Summersby is gearing up for her Grand Prix debut later this year, so we took the chance to get to know her majesty a little better.
• Tate started riding Summersby (Sir Donnerhall—Roxane, Rosentau) as a coming 5-year-old.
“Caroline Roffman called me the weekend of my wedding and was like, ‘I have a horse for you!’ ” Tate said. “She told me, ‘She’s really talented, but she needs a special rider.’ And I was like, ‘I don’t know what that means. I guess thank you, maybe?’ I went and rode her and immediately fell in love with her.”
• Actually, “love” might not be a strong enough word for Tate and Summersby’s bond.
“We’re like soul sisters. She’s an extension of me, which is good sometimes and bad other times,” Tate said. “She’s been a wonderful horse to bring along. She’s extremely smart and very red-headed. I wish I was as pretty as she is! I tell her that all the time. I try to be as beautiful and confident as she is.”
• Summersby has flashes of “red mare logic” that inspire her to do things like jump out of stall windows.

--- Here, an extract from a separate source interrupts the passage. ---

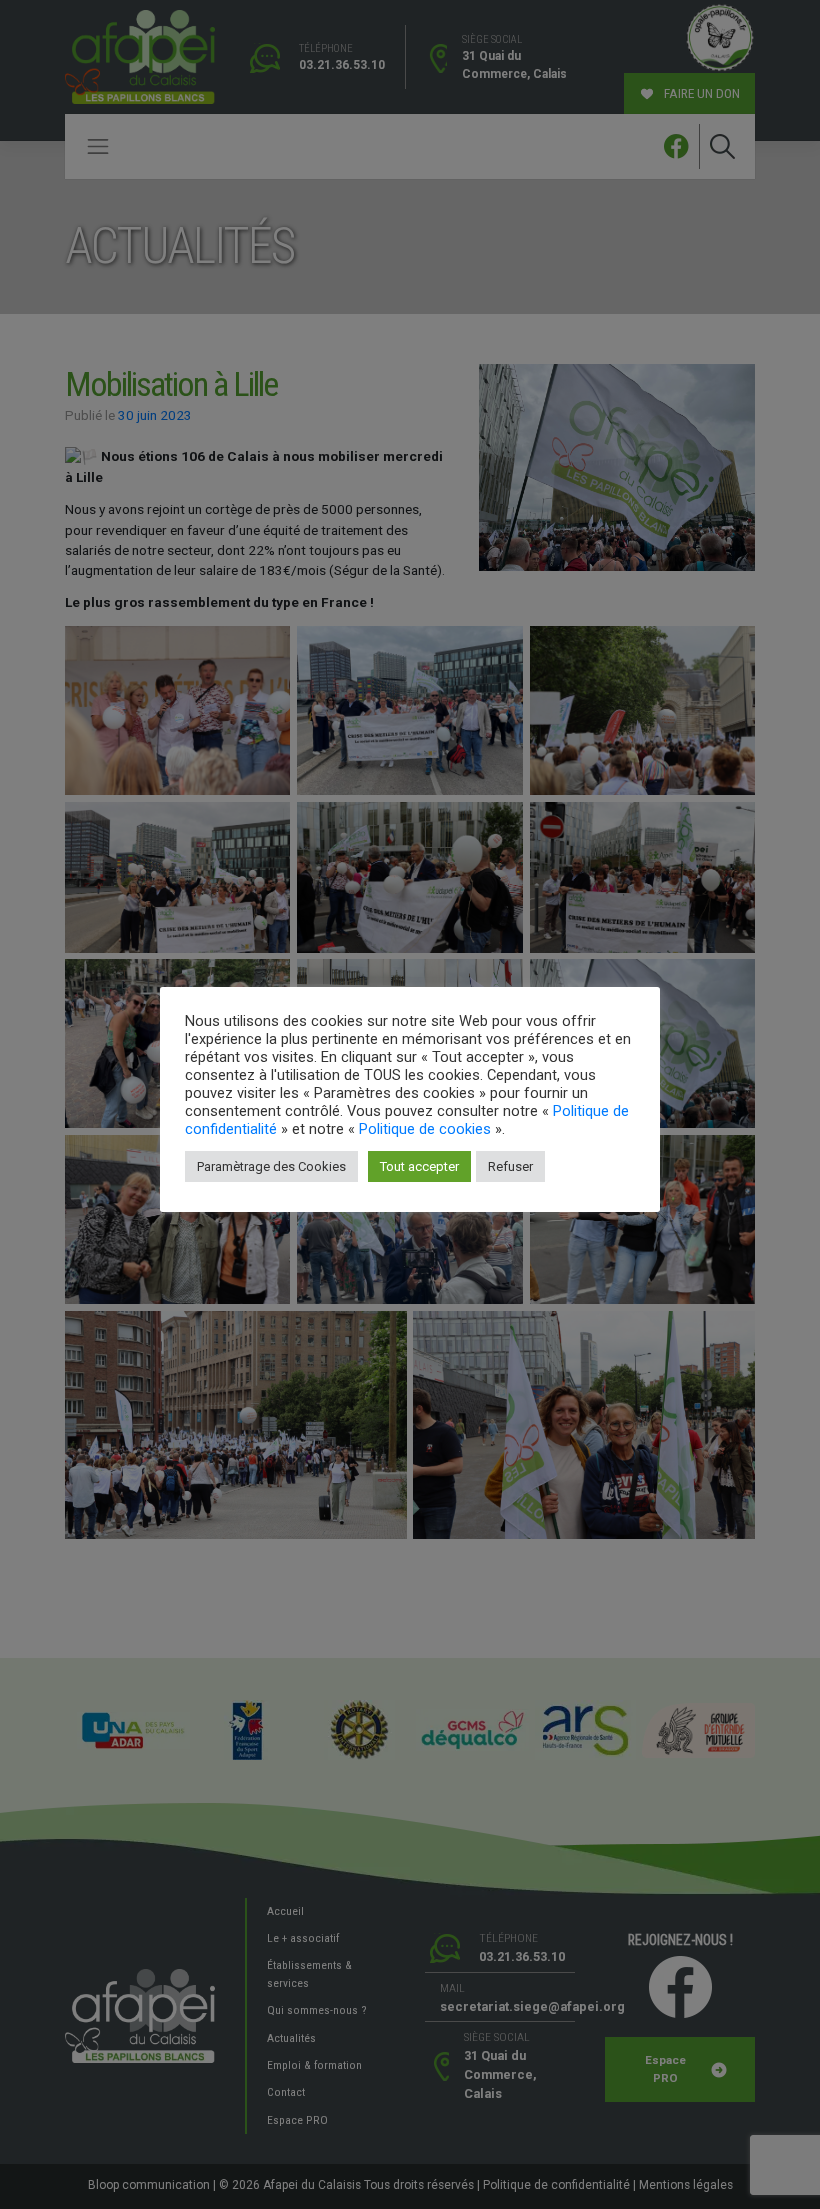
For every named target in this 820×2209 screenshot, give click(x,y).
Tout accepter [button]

These flashes have diminished in frequency over time, much to the relief of Tate and her crew.
“Maturity has been a big thing she’s improved on,” Tate said. “She used to get really excited about large venues and atmospheres. If I was nervous she’d feel that and be like, ‘Why are you nervous?’ And I’d be like, ‘I’m not nervous, why are you!?’ We had this, ‘If you would calm down, I would calm down,’ relationship that has gotten better as she’s grown up.”
• Summersby has impressed big names like the late Walter Zettl.
“She’s got this little black spot on her bum, and Walter was like, ‘Oh, that’s a sign of a strong chestnut,’ ” Tate said. “And I was like, ‘Uh, is that a good thing? Or should I be concerned?’ ”
• Summersby has embraced her royal nickname, so she likes her routines to stay the same.
“She’s funny about turnout,” Tate said. “If you make her wait she might try to kick you. If she gets off schedule she’s not OK with that. She’s like, ‘People, I need to go outside now! Who is here to take me outside?’ We made the mistake once of booting her up, and then it started raining, so we waited a little bit to see if it would stop. She was not pleased with that.”
• Their seven years together are only the beginning of Tate and Summersby’s story.
“She and I are two peas in a pod,” Tate said. “She’s just one of those special horses that comes into your life. She’s one of my heart-horses, so it will be really fun to see what she turns into.”